"""

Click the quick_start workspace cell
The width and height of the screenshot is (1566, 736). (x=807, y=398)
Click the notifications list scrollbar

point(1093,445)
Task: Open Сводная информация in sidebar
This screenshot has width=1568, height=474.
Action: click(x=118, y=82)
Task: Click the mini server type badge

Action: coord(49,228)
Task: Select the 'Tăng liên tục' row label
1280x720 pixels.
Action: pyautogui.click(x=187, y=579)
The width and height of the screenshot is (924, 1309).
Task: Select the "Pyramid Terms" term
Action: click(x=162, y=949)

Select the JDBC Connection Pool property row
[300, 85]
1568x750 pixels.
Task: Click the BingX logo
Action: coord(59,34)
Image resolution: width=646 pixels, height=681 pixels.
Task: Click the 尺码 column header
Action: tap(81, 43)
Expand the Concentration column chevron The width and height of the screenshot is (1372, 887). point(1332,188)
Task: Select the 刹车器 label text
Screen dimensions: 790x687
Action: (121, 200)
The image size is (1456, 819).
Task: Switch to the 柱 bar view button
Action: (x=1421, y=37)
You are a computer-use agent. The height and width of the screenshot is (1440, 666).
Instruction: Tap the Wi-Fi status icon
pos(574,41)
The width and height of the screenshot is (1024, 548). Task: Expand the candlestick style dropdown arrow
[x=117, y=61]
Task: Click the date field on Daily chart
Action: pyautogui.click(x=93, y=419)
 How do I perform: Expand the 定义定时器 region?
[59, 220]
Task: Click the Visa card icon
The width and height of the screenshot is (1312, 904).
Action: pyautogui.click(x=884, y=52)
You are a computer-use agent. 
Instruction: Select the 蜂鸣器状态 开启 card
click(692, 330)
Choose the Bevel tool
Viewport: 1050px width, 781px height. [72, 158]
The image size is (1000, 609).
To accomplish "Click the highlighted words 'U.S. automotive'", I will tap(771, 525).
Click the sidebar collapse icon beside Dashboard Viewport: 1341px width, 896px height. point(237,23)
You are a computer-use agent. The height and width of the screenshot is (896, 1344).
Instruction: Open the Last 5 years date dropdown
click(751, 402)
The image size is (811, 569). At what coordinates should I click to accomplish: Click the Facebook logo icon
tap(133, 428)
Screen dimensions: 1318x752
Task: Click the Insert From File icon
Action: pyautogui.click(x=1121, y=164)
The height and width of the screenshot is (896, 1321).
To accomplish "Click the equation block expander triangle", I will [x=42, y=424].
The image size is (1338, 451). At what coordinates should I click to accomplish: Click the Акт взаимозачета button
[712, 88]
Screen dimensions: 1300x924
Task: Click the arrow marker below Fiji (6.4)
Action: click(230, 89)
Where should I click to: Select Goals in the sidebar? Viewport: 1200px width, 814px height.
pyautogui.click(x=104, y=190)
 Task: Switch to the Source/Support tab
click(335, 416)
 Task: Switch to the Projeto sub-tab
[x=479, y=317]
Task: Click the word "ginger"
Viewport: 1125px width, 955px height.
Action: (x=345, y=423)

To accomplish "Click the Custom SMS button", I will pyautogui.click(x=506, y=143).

"""

Rewrite the records from their first line up to and including the line with "Action: coord(49,228)" as a numbered list, leaving out blank lines. Include only those lines.

1. Click the quick_start workspace cell
2. The width and height of the screenshot is (1566, 736). (x=807, y=398)
3. Click the notifications list scrollbar
4. point(1093,445)
5. Task: Open Сводная информация in sidebar
6. This screenshot has width=1568, height=474.
7. Action: click(x=118, y=82)
8. Task: Click the mini server type badge
9. Action: coord(49,228)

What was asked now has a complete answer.